Steve Hawtin’s new book ‘The Management of Oil Industry Exploration and Production Data*’ (MEPD) is a 150 page introduction to what might be qualified as the Dama** approach. An introductory chapter laboriously makes the economic case for managing data. Newcomers to the subject may wonder what the case against could be. Hawtin is a consultant with Schlumberger although this is barely evident in MEPD. There is nothing on interesting topics such as Petrel data management. Applications are pretty well absent from the debate as is any evaluation of commercial tools for data management and quality assurance—not even Finder!

Hawtin writes well and editorializes constantly. Some readers may be nonplussed with lines like ‘most geoscientists do not have training in semiotics.’ But rest assured, MEPD offers not semiotics, but a structured approach to data management leveraging the DAMA ‘body of knowledge’ and other ‘standards’ from worthy organizations like the Project management and Software engineering institutes.

The DAMA approach assumes a well staffed data organization and offers more roles than most E&P shops would tolerate. Hawtin enumerates ‘the most obvious’ ones in a list of 18 roles that include ‘availability manager,’ ‘change manager,’ and so on.

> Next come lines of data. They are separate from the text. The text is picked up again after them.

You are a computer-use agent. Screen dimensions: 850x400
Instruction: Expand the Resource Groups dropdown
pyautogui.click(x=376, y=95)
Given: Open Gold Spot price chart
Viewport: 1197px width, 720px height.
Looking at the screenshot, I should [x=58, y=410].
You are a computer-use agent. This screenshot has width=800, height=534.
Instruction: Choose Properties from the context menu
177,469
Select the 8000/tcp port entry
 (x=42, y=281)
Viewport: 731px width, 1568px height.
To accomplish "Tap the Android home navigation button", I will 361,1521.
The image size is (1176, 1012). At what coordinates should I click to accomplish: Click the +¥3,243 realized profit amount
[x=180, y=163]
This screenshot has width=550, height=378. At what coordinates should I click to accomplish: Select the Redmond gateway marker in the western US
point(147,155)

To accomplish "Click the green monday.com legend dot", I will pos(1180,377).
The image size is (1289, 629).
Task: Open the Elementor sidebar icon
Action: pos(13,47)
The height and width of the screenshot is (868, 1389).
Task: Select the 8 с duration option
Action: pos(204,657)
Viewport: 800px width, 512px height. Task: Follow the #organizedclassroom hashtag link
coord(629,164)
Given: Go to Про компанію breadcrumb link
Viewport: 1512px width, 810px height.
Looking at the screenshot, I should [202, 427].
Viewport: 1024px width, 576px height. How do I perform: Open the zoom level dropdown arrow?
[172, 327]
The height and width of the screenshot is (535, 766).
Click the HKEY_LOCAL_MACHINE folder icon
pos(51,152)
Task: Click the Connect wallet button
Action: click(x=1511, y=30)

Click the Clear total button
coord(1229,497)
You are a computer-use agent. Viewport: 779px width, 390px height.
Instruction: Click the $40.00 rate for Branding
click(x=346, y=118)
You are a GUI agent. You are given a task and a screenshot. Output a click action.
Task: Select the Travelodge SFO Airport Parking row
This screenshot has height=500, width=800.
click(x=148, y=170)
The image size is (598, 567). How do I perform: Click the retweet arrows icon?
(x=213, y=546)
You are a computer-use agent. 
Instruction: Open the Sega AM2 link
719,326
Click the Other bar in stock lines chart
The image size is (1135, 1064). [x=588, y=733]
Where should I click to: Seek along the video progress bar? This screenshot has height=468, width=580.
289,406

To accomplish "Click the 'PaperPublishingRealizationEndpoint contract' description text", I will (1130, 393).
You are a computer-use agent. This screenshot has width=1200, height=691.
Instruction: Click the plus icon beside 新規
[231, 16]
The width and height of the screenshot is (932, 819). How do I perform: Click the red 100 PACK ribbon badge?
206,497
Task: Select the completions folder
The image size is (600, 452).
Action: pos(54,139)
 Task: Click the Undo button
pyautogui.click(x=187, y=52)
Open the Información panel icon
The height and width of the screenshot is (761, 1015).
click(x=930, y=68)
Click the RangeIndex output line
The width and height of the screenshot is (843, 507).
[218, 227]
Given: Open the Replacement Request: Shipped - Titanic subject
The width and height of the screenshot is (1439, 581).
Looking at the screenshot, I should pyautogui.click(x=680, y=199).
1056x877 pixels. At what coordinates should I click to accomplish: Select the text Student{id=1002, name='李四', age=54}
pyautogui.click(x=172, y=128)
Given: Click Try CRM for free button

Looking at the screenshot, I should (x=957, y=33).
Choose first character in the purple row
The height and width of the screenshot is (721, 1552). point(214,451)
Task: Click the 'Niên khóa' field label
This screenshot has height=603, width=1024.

The application of project management and workflow tools such as ITIL, PRINCE and RACI beget more acronyms as in SWARM, ‘stakeholders wakeup, ability, review, measure.’ But as MEPD fails to produce any evidence to the contrary, one has to ask if such approaches tend to create a state of ‘paralysis by analysis.’

All in all MEPD makes for an entertaining read for those familiar with the topic and interested in Hawtin’s views. But MEPD fails as a practical manual by covering too much, too thinly and too idiosyncratically.

* 2013—self-published via Amazon CreateSpace. ISBN 9781481904643.
** Data management association.

This article originally appeared in Oil IT Journal 2013 Issue # 4.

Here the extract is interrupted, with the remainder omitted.